Any distribution of up to $100,000 made on or after January 1, 2020 and before December 31, 2020 from a qualified retirement account (e.g., a 401(k), IRA, certain deferred compensation plans, or other tax-deferred retirement plan) made by a qualifying individual will not be subject to the 10 percent early withdrawal penalty. In addition, the distribution will be subject to federal income tax ratably over the three tax years following the distribution and those distributions can be contributed back to the retirement plan any time during the three-year period beginning on the day after the distribution was received.

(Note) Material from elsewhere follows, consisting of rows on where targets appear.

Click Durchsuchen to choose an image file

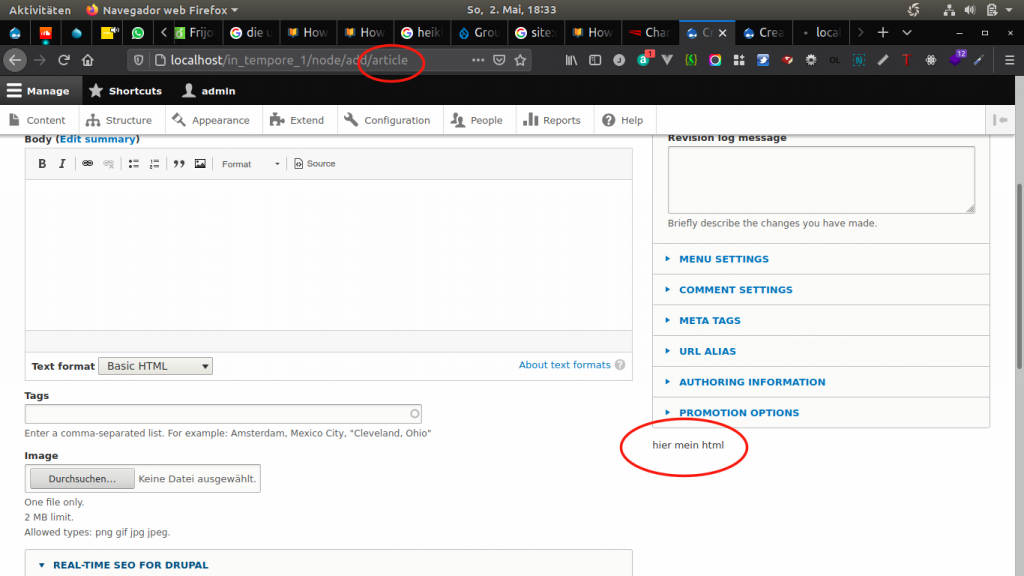pyautogui.click(x=82, y=479)
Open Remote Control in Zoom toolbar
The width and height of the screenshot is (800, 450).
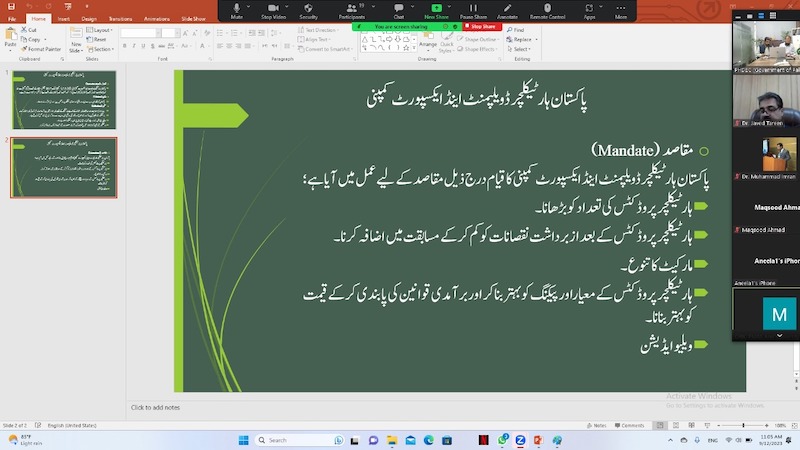(547, 10)
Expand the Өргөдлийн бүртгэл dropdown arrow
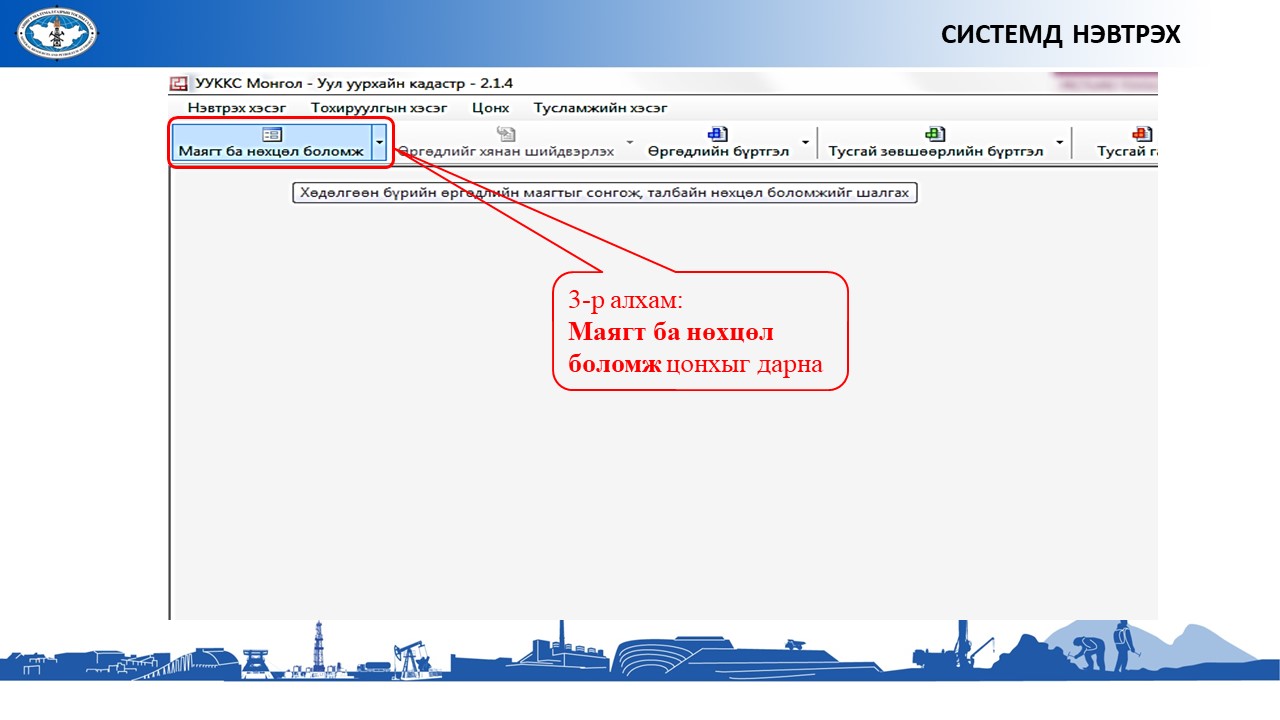 pyautogui.click(x=805, y=143)
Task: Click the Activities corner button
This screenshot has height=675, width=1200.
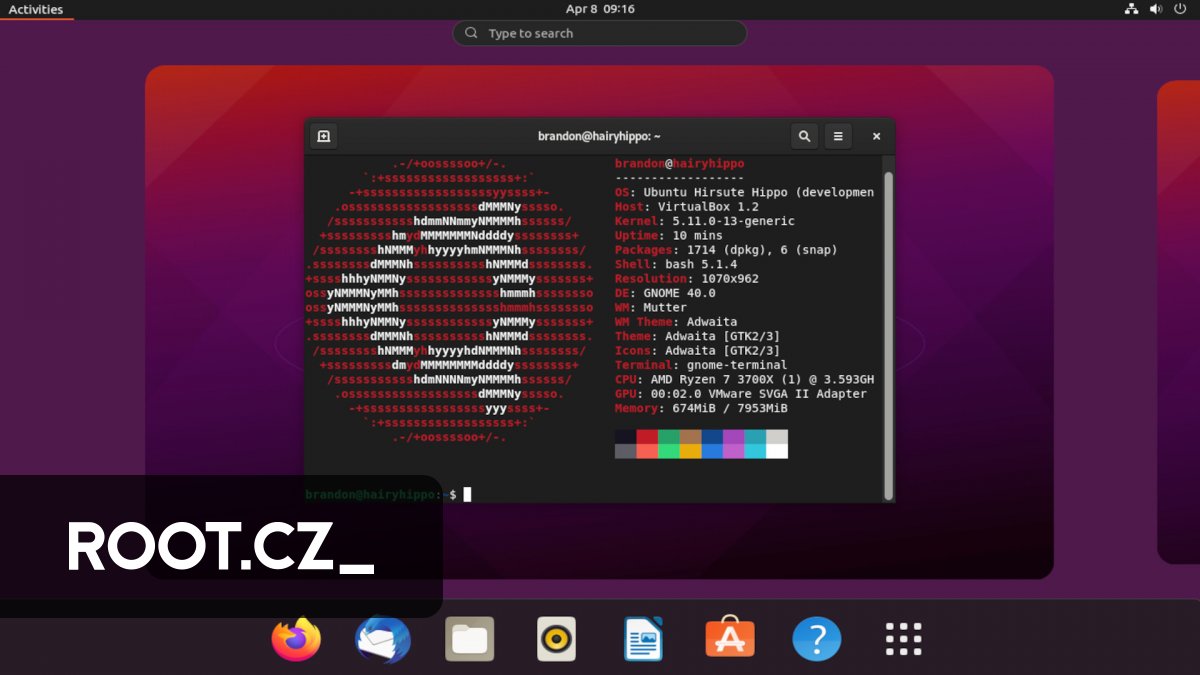Action: pos(36,9)
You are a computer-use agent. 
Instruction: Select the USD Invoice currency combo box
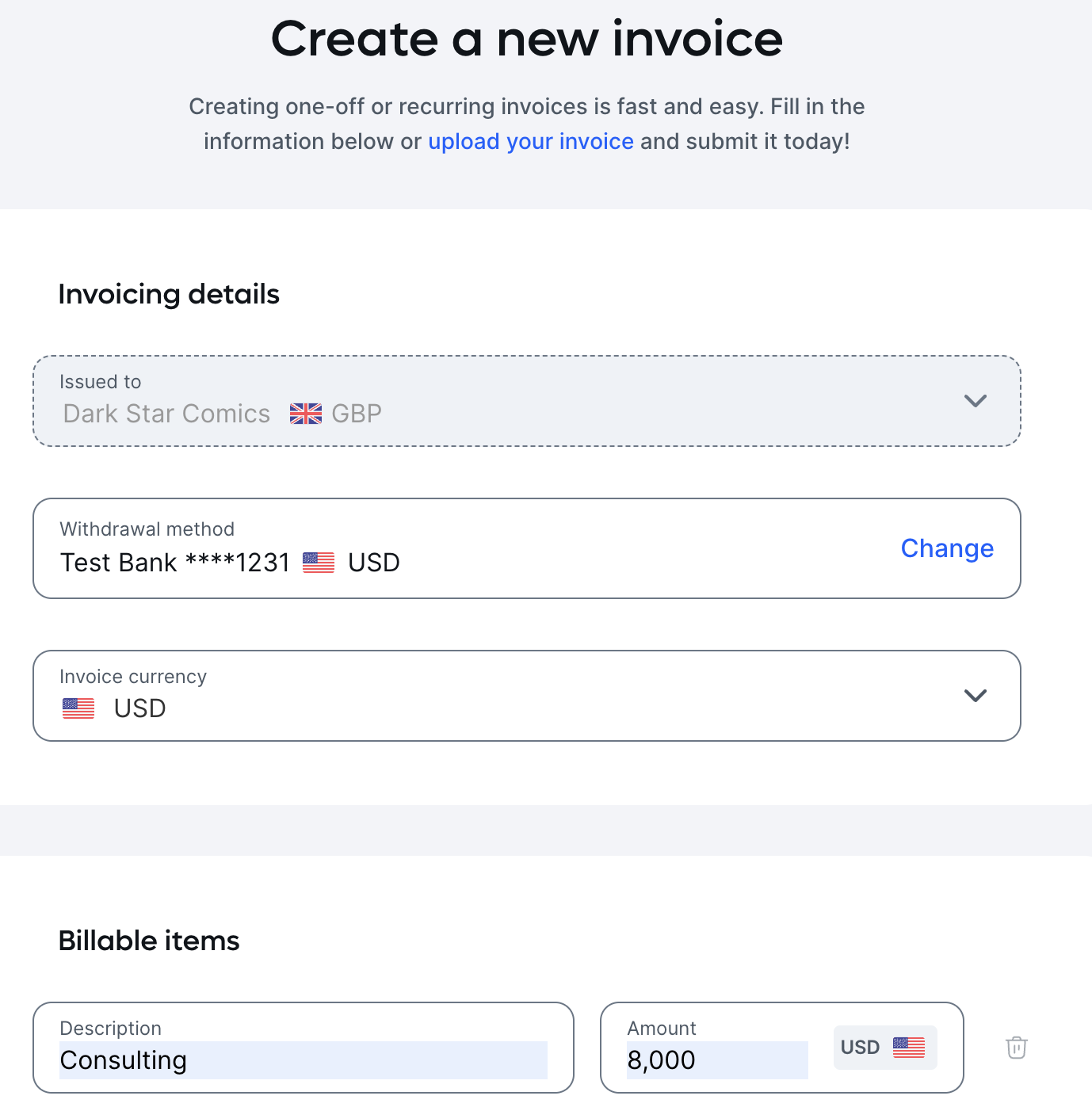point(527,696)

The amount of loans that may be taken from such a retirement account has been increased, and if the due date for any repayment of an outstanding loan falls after enactment of the CARES Act and before January 1, 2021, then that due date is deferred by one year.

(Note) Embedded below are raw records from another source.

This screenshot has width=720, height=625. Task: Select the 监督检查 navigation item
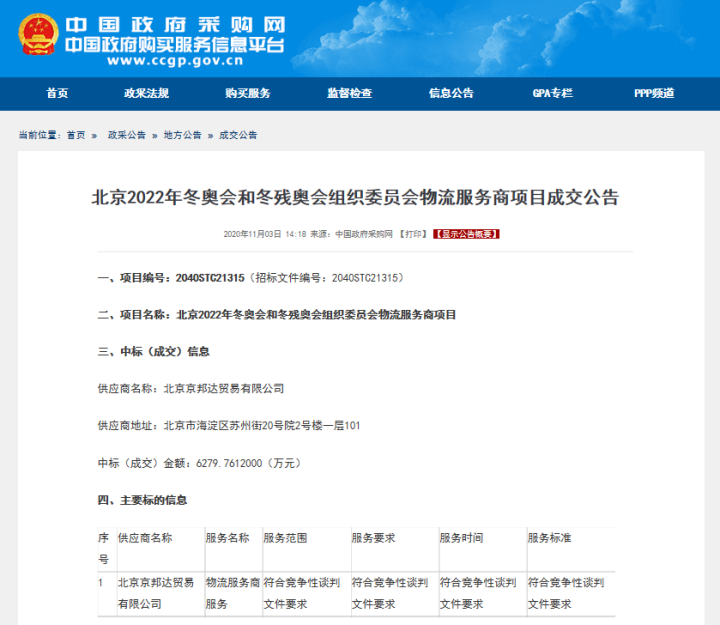point(349,93)
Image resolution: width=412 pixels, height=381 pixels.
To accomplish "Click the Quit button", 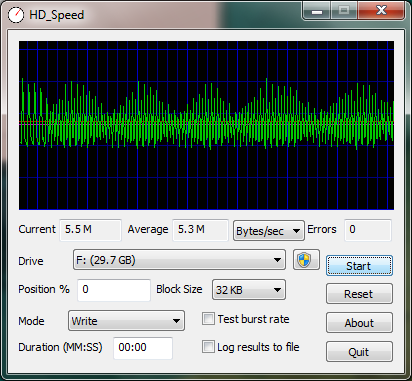I will pos(359,352).
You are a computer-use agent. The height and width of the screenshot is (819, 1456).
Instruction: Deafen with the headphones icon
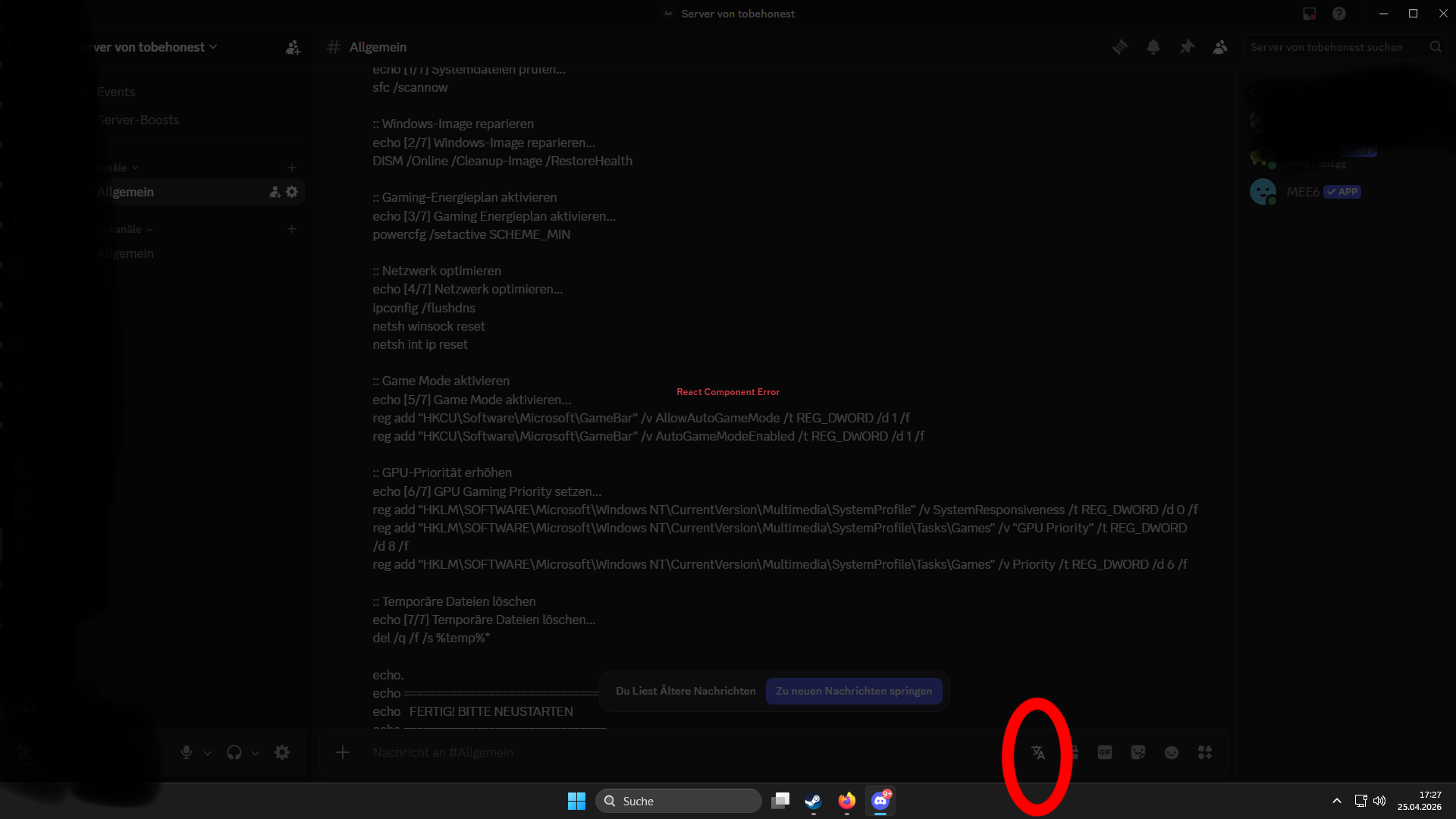tap(234, 752)
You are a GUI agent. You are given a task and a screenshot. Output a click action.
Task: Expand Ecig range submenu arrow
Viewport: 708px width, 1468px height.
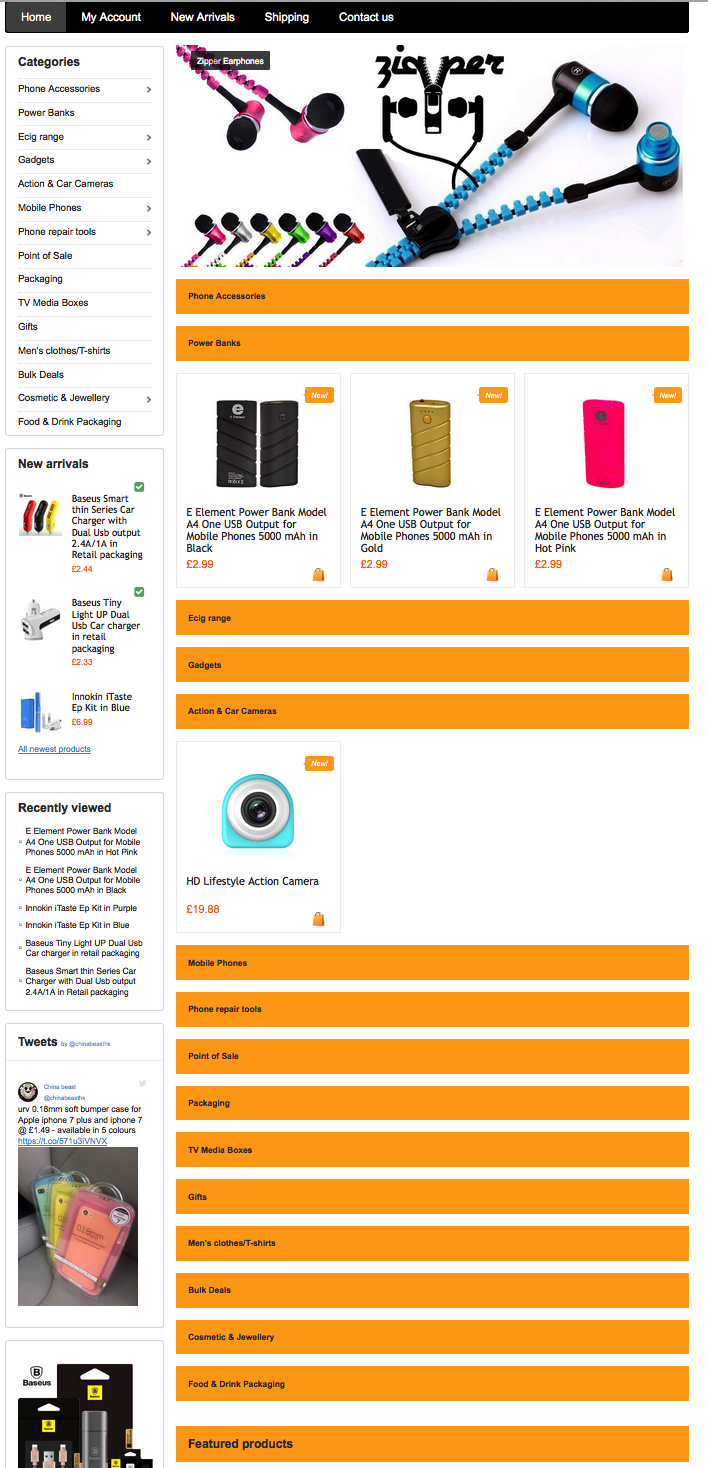148,138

Lastly, the CARES Act also waives the requirement that qualifying plans make their required minimum distributions during calendar year 2020. This is great news to retirees whose required minimum distribution amount for 2020 was calculated based on the value of the market at December 31, 2019.
Charitable Contributions
The CARES Act has also expanded the charitable contribution deduction for both individual and corporate taxpayers if those donations are made in cash during 2020 to 501(c)(3) charities (except supporting organizations, which carry out their exempt purposes by supporting other charities, and donor advised funds) [qualified contributions].
First, a $300 above-the-line deduction has been added so individuals who do not elect to itemize their deductions can deduct qualified contributions made in 2020.
Second, the 60 percent of AGI limitation on charitable contribution deductions for individuals is increased to 100 percent of AGI for qualified contributions, and the 10 percent taxable income limitation on charitable contribution deductions for corporations is increased to 25 percent of taxable income for qualified contributions. Any qualified contributions by an individual or corporation in excess of the new limit can be carried forward under the normal rules.
In addition, the limitation on charitable contribution deductions for donations of food inventory to a charitable organization that will use it for the care of the ill, the needy or infants is increased. Such donations are generally deductible in an amount up to basis plus half the gain that would be realized on the sale of the food (not to exceed twice the basis).
In the case of a C corporation, the deduction generally cannot exceed 15 percent of the corporation’s income. In the case of a taxpayer other than a C corporation, the deduction generally cannot exceed 15 percent of aggregate net income of the taxpayer for that tax year from all trades or businesses from which those contributions were made, computed without regard to the taxpayer’s charitable deductions for the year. For 2020, those limitations are increased to 25 percent.
Student Loan Repayments
Generally, an employee’s gross income does not include up to $5,250 per year of employer payments, in cash or kind, made under an educational assistance program for the employee’s education (but not the education of spouses or dependents). The CARES Act adds eligible student loan repayments made before January 1, 2021 to the types of educational payments that are excluded from employee gross income.
Eligible student loan repayments are payments by the employer, whether paid to the employee or a lender, of principle or interest on any qualified higher education loan for the education of the employee (but not of a spouse or dependent). The payments are subject to the overall $5,250 per employee limit for all educational payments.
Implementation of the provisions of the CARES Act is continuing to develop, and Varnum’s Tax Team will provide updates as they become available.